Podría decir que caricia son las peripecias de una mano perdida en el cariño. De ese roce que no cesa cuerpo presente y dedos que preceden el volumen secreto del otro acobardado. Esta polaridad de acercarse y alejarse arma riesgos que serán amor y defensas que serán escritura.

La superficie es el secreto más inadvertido.

Nadie esta aquí, para ser hay que poblar los estratos menos dudosos de la materia.


¿Hay un pacto estético?

Lo que hay es un esquema inamovible. Tenido por supuesto, hay una esfera de todas las cosas y una sal que se divierte por estar de moda en el olvido.


La palabra es la extensión abandonada de una lengua fósil, animal de muchas intenciones.

Lo que leo son cristalizaciones extrañamente favorecidas por lo poco que deja emerger la creencia. Leo, rompo cristales, lastiman del ojo lo inacabado. Lo dificultoso no entraña una parcela de verdad; en el exceso de la rotación, lo fino es tapado por lo grueso ¿Somos capaces de girar derviches en las afueras del entendimiento?

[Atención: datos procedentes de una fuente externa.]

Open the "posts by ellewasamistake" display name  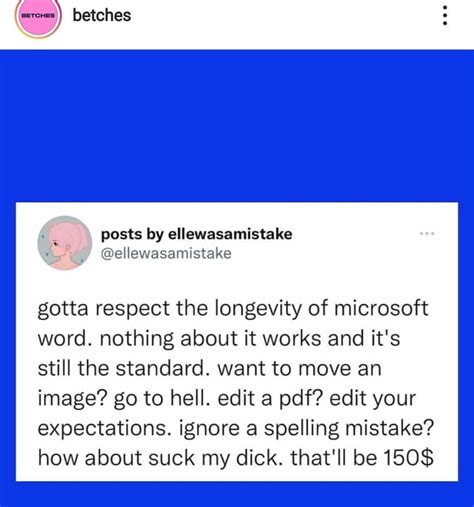coord(197,234)
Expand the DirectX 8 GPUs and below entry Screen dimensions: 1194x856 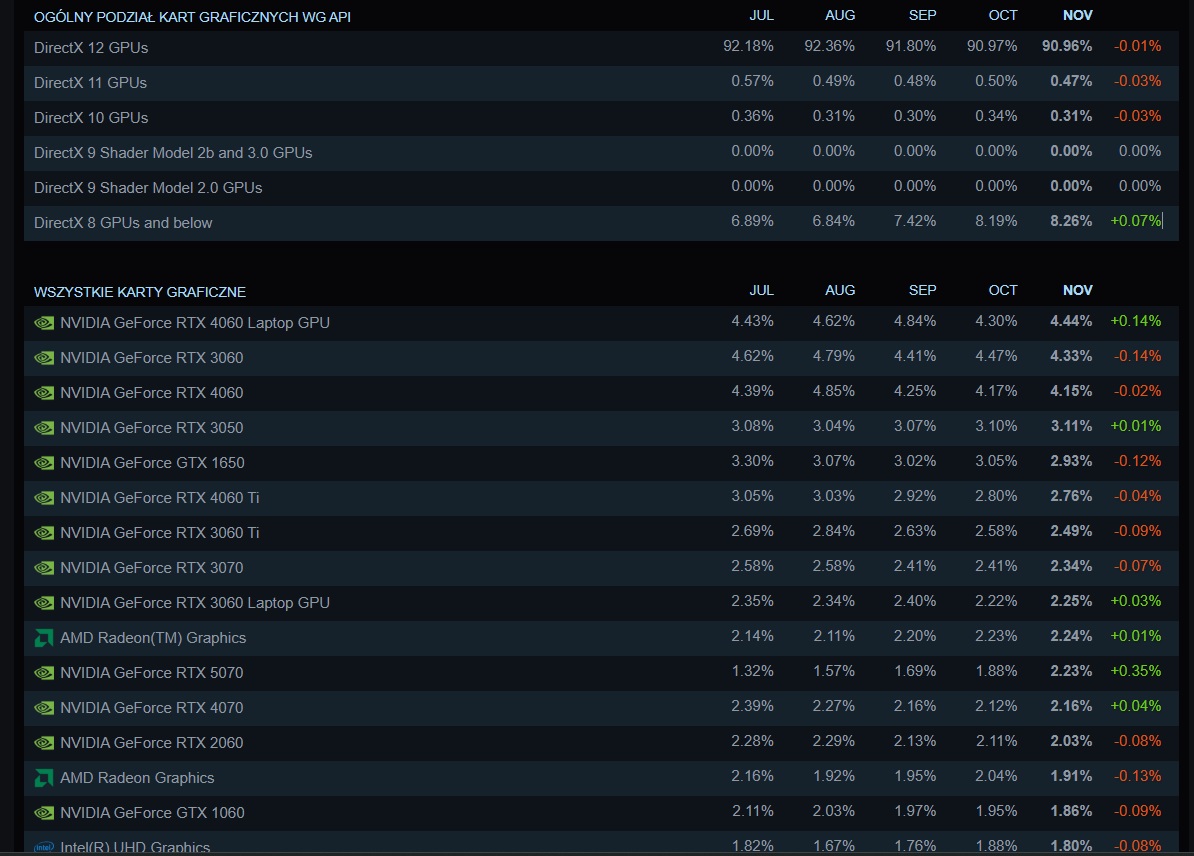click(123, 222)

Un puente de magnitud entre paralelos extiende la desidia, lo formal es la nave lenta que recoge a los náufragos de las islas de papel.

Náufrago es aquel al que abandonó la flotabilidad. Si por un momento dejáramos de respirar, leeríamos en la pequeña intoxicación que avanza las luminarias de lo oscuro.


Es por los extremos donde crecen las plantas.





NOTA: 1 No confundir con incipiente.